### AIM OF THE EXERCISE:
The expected output is the line bearing "Where should I click to: Select the Pc5" followed by all remaining lines of the records, each restated word for word.

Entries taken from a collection

[Start of Attachment]

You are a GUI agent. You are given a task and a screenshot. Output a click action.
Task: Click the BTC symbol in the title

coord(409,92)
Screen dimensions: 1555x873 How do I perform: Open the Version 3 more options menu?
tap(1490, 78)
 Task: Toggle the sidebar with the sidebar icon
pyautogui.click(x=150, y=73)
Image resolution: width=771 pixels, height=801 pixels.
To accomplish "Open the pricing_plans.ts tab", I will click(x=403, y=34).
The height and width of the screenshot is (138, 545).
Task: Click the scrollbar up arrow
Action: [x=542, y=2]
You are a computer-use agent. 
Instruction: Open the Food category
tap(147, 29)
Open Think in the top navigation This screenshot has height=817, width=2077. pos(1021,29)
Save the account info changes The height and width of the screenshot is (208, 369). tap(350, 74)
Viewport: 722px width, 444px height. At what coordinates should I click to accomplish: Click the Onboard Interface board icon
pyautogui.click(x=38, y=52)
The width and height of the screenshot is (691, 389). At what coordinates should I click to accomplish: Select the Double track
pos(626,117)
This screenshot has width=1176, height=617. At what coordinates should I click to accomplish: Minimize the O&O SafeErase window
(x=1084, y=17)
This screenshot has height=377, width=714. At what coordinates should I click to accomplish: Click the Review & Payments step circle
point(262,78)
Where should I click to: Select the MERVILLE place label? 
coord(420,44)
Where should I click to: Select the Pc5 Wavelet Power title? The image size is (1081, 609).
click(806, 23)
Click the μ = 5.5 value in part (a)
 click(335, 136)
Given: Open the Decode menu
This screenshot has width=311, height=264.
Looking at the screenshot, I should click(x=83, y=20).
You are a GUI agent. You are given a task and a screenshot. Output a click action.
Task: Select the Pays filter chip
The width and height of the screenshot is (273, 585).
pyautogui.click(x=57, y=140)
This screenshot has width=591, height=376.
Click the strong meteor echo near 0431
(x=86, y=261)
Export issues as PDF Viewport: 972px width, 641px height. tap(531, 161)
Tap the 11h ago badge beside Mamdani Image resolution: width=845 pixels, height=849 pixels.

[End of Attachment]

### ANSWER SPACE:
Where should I click to: Select the Pc5 Wavelet Power title? The image size is (1081, 609).
click(806, 23)
Click the μ = 5.5 value in part (a)
 click(335, 136)
Given: Open the Decode menu
This screenshot has width=311, height=264.
Looking at the screenshot, I should click(x=83, y=20).
You are a GUI agent. You are given a task and a screenshot. Output a click action.
Task: Select the Pays filter chip
The width and height of the screenshot is (273, 585).
pyautogui.click(x=57, y=140)
This screenshot has width=591, height=376.
Click the strong meteor echo near 0431
(x=86, y=261)
Export issues as PDF Viewport: 972px width, 641px height. tap(531, 161)
Tap the 11h ago badge beside Mamdani Image resolution: width=845 pixels, height=849 pixels.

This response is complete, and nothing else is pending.